Young Americans are a lot more likely to wait til the last minute to do their holiday shopping
By now, most Americans have their Christmas shopping done. However, more say they are spending less this holiday season than say they are spending more. But their spending isn’t quite finished yet. 7% in the most recent Economist/YouGov Poll admit they don’t usually even start most of their Christmas shopping until a day or two beforehand. And it’s the youngest adults who wait the longest: three times as many under the age of 30 as those 65 and older wait until the last minute.
Of course, most in all age groups have finished even before this final shopping week started. But that still means many are still looking for just the right present at the end.
Overall spending on holiday presents isn’t rising, according to those in the poll. More say they are spending less, not more, this Christmas than they did last year. Part of the reason is clearly financial. Those with family incomes under $50,000 a year are twice as likely to be spending less, not more, this holiday. Democrats and independents are more likely than Republicans to be holding back on spending this year, but there is no direct link to the election results. In fact, both those who voted for the winning presidential candidate, Republican Donald Trump, and those who voted for Hillary Clinton, his Democratic opponent, more often say they are spending less this year than to say they are spending more.
There is a political difference when it comes to what holiday greeting Americans prefer. Trump supporters overwhelmingly prefer “Merry Christmas” to “Happy Holidays.” Clinton voters are split.
Trump himself seems to have split the difference in a speech earlier this year at Liberty University, though he promised to bring back “Merry Christmas.” He said, “We're going to be saying "Merry Christmas" again and we're going to be saying happy holidays. And I have friends that aren't Christian, they like to say Merry Christmas. They love it. Everybody loves it but we've taken it out of the vocabulary. It's not going to happen.”
The difference in answers between the two voting groups can be traced to both political and demographic differences.
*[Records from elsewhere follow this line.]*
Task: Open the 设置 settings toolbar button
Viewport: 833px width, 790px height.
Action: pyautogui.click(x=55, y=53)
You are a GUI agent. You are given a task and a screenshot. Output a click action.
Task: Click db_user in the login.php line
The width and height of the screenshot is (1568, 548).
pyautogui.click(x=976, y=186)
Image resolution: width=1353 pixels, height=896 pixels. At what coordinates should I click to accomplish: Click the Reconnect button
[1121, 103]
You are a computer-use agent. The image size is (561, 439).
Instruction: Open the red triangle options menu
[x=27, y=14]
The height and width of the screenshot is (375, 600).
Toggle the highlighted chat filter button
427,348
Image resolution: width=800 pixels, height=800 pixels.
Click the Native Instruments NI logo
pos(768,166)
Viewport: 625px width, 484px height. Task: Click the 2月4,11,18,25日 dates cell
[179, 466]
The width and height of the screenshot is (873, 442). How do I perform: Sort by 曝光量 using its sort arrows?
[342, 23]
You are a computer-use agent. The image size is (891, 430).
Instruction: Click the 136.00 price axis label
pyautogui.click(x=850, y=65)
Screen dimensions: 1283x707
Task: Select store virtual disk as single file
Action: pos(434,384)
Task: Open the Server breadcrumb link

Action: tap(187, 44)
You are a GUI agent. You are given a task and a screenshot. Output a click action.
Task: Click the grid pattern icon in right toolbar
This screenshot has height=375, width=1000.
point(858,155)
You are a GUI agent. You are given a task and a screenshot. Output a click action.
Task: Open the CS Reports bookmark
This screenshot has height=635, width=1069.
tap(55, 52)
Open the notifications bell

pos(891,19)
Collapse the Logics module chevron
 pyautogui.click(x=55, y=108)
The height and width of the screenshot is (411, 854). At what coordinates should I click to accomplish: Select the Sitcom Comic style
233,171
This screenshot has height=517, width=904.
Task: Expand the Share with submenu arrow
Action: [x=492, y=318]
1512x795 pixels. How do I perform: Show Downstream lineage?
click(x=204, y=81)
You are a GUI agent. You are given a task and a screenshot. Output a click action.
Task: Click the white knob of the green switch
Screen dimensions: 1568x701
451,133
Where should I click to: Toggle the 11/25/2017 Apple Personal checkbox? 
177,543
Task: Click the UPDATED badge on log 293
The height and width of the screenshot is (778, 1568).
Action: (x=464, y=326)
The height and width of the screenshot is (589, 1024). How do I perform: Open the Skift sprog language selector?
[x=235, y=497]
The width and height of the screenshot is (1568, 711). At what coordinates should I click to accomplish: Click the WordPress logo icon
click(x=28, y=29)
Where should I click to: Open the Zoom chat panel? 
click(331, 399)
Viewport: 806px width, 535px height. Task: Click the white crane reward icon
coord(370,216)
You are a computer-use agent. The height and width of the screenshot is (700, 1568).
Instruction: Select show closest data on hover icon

Two-thirds of Trump supporters describe themselves as conservative, while a majority of Clinton voters call themselves liberals. More Trump voters than Clinton voters are Christians; more Trump voters say religion is very important to their lives. But Clinton voters are also more likely to live in cities, with the urban racial, religious and ethnic diversity, and where the phrase “Happy Holidays” gets more support than it does in rural areas.